Work item: Going line by line through the records below, write out everything starting with the line containing "Click the blue 女性 bar in gender chart" and going on through the line containing "Image resolution: width=1280", exactly and inclusively. Pictures do not go in.

Given records:
____________________
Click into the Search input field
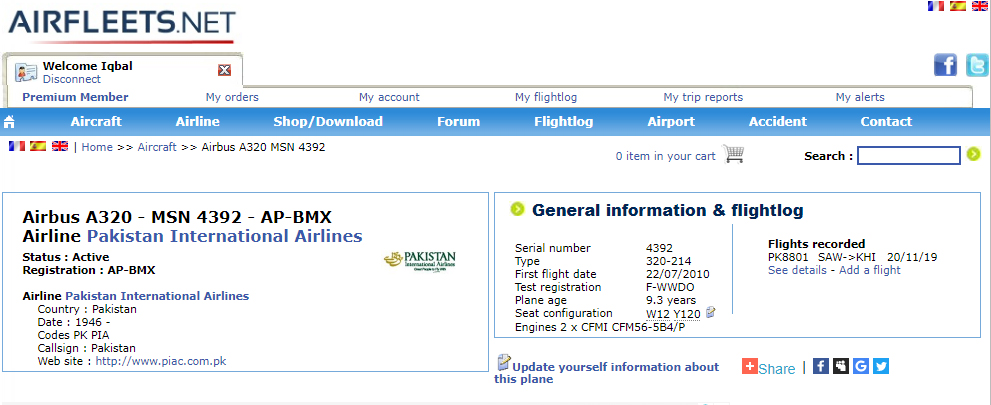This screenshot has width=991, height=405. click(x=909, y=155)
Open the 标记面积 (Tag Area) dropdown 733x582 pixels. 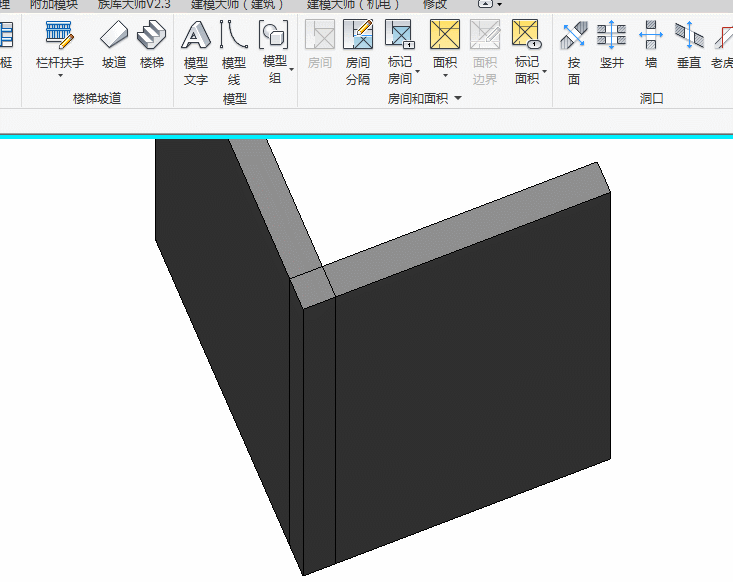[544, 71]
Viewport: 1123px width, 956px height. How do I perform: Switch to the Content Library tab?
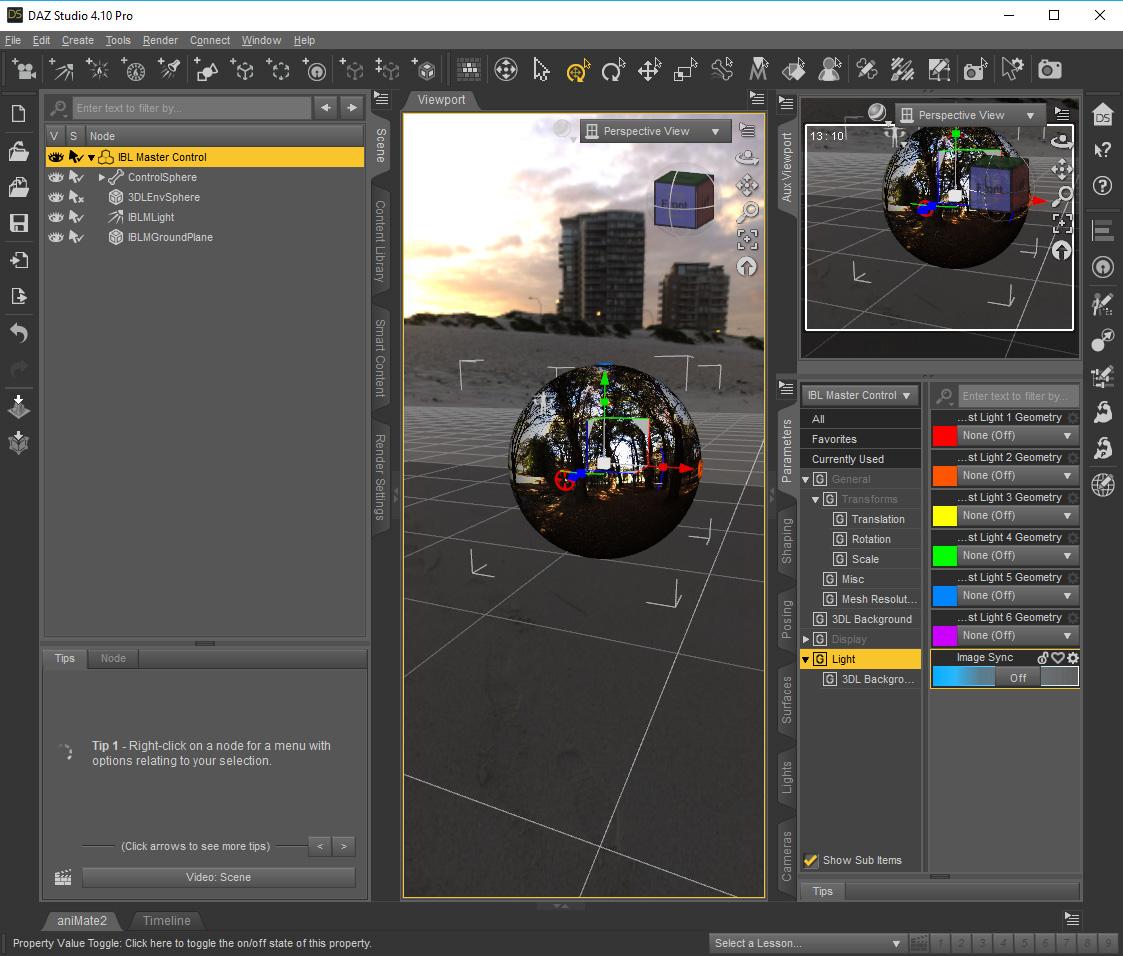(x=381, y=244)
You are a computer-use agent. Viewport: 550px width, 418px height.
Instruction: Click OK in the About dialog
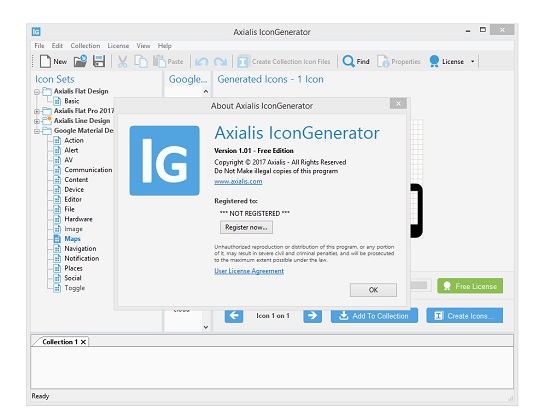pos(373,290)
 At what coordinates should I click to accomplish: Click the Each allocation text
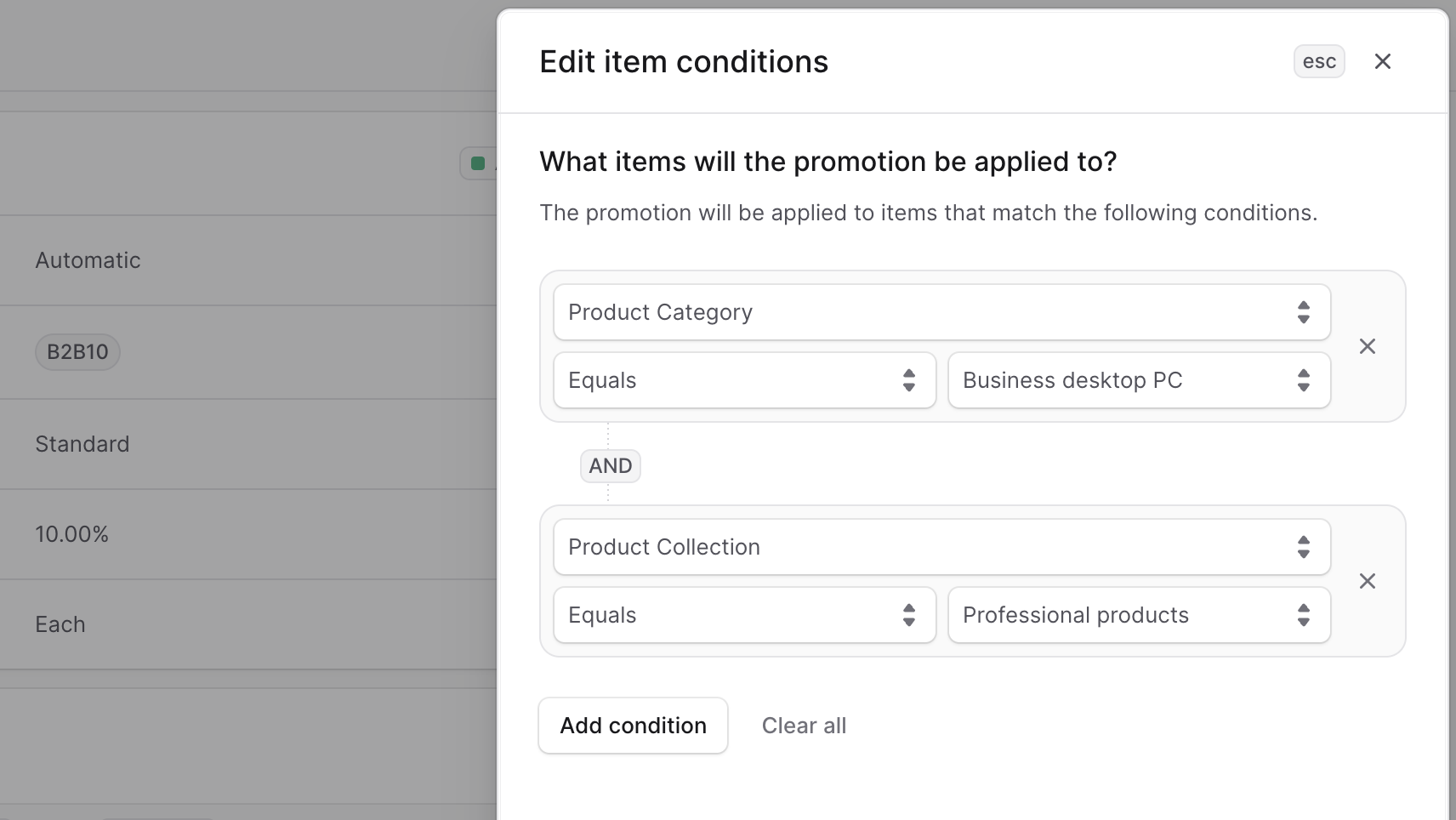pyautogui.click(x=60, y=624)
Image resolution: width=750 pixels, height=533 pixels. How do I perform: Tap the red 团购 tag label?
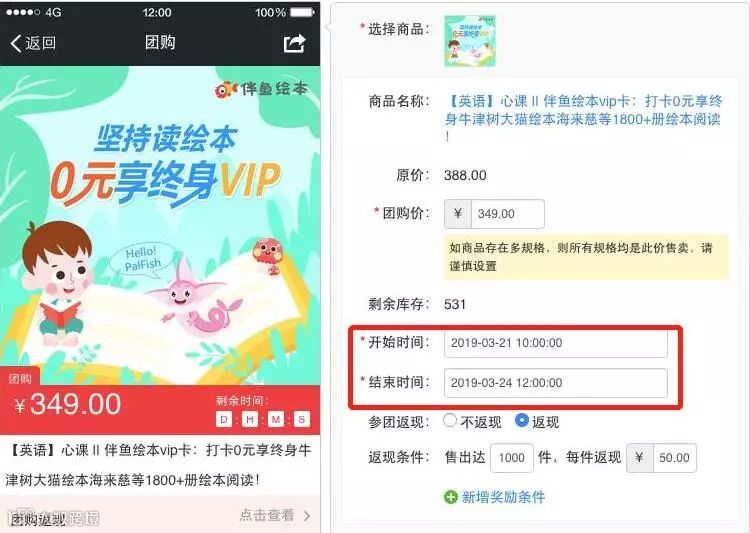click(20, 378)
____________________
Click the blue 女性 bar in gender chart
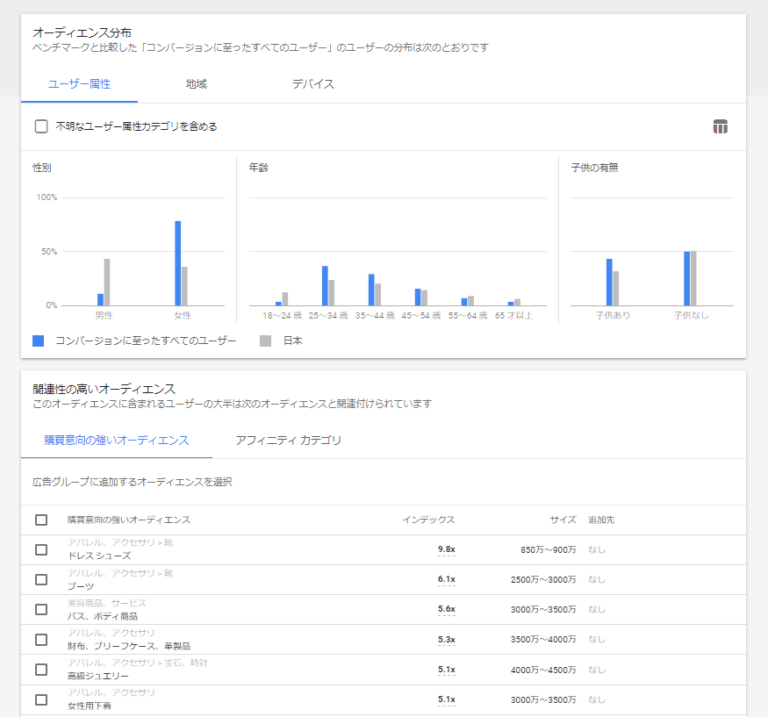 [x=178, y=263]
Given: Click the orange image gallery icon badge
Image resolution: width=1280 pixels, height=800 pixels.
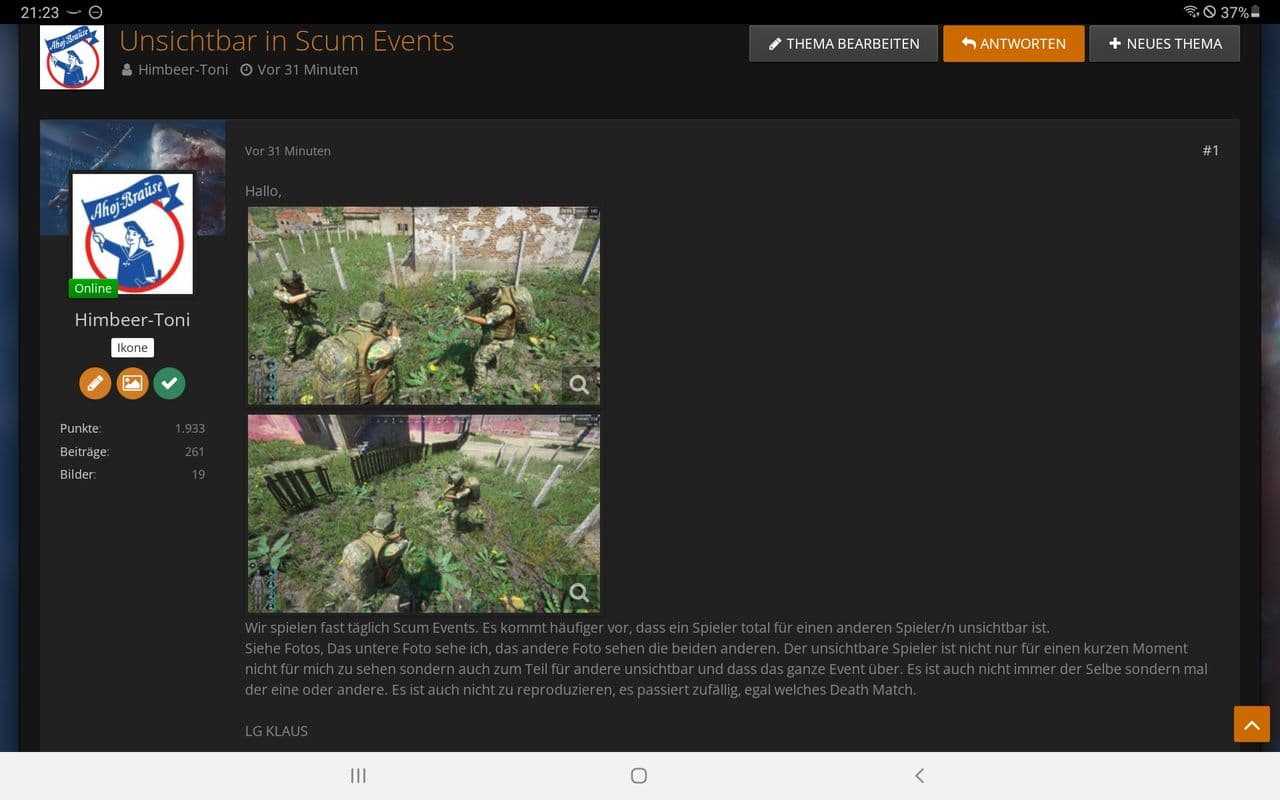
____________________
Finished exercise:
Click the blue 女性 bar in gender chart
 [x=178, y=263]
Given: Click the orange image gallery icon badge
Image resolution: width=1280 pixels, height=800 pixels.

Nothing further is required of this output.